# [What to produce]
Render every item below as one numbered list, leaving out the blank lines.

# [Task data]
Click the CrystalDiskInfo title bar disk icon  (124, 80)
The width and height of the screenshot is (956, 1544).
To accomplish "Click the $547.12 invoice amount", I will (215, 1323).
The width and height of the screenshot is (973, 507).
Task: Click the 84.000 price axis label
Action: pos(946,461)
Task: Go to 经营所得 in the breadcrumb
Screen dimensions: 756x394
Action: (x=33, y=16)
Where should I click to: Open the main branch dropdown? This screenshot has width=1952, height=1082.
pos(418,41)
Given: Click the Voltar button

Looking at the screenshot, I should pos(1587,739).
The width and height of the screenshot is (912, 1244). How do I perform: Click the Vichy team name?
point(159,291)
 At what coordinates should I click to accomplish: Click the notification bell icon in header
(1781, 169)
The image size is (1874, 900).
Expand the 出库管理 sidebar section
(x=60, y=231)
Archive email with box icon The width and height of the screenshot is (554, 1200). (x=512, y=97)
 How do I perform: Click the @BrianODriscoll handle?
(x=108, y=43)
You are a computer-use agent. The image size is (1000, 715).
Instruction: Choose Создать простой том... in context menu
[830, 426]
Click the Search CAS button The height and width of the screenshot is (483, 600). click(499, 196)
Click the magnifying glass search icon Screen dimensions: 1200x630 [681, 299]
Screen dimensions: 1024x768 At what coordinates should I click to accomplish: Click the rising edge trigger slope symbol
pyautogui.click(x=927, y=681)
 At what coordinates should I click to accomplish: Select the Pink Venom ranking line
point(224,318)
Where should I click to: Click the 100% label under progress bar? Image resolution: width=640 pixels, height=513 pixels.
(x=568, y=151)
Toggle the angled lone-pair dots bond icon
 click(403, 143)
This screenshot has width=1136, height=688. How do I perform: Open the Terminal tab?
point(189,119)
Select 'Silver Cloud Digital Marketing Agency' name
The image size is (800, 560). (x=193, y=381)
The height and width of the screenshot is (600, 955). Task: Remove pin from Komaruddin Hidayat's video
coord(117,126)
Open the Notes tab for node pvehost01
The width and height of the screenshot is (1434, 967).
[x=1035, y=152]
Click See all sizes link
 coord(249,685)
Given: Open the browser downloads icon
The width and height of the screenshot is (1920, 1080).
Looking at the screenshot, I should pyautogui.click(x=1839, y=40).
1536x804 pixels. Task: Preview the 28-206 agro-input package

# [Final answer]
1. Click the CrystalDiskInfo title bar disk icon  (124, 80)
2. The width and height of the screenshot is (956, 1544).
3. To accomplish "Click the $547.12 invoice amount", I will (215, 1323).
4. The width and height of the screenshot is (973, 507).
5. Task: Click the 84.000 price axis label
6. Action: pos(946,461)
7. Task: Go to 经营所得 in the breadcrumb
8. Screen dimensions: 756x394
9. Action: (x=33, y=16)
10. Where should I click to: Open the main branch dropdown? This screenshot has width=1952, height=1082.
11. pos(418,41)
12. Given: Click the Voltar button
13. Looking at the screenshot, I should pos(1587,739).
14. The width and height of the screenshot is (912, 1244). How do I perform: Click the Vichy team name?
15. point(159,291)
16.  At what coordinates should I click to accomplish: Click the notification bell icon in header
17. (1781, 169)
18. The image size is (1874, 900).
19. Expand the 出库管理 sidebar section
20. (x=60, y=231)
21. Archive email with box icon The width and height of the screenshot is (554, 1200). (x=512, y=97)
22.  How do I perform: Click the @BrianODriscoll handle?
23. (x=108, y=43)
24. You are a computer-use agent. The image size is (1000, 715).
25. Instruction: Choose Создать простой том... in context menu
26. [830, 426]
27. Click the Search CAS button The height and width of the screenshot is (483, 600). click(499, 196)
28. Click the magnifying glass search icon Screen dimensions: 1200x630 [681, 299]
29. Screen dimensions: 1024x768 At what coordinates should I click to accomplish: Click the rising edge trigger slope symbol
30. pyautogui.click(x=927, y=681)
31.  At what coordinates should I click to accomplish: Select the Pink Venom ranking line
32. point(224,318)
33. Where should I click to: Click the 100% label under progress bar? Image resolution: width=640 pixels, height=513 pixels.
34. (x=568, y=151)
35. Toggle the angled lone-pair dots bond icon
36.  click(403, 143)
37. This screenshot has width=1136, height=688. How do I perform: Open the Terminal tab?
38. point(189,119)
39. Select 'Silver Cloud Digital Marketing Agency' name
40. The image size is (800, 560). (x=193, y=381)
41. The height and width of the screenshot is (600, 955). Task: Remove pin from Komaruddin Hidayat's video
42. coord(117,126)
43. Open the Notes tab for node pvehost01
44. The width and height of the screenshot is (1434, 967).
45. [x=1035, y=152]
46. Click See all sizes link
47.  coord(249,685)
48. Given: Open the browser downloads icon
49. The width and height of the screenshot is (1920, 1080).
50. Looking at the screenshot, I should pyautogui.click(x=1839, y=40).
51. 1536x804 pixels. Task: Preview the 28-206 agro-input package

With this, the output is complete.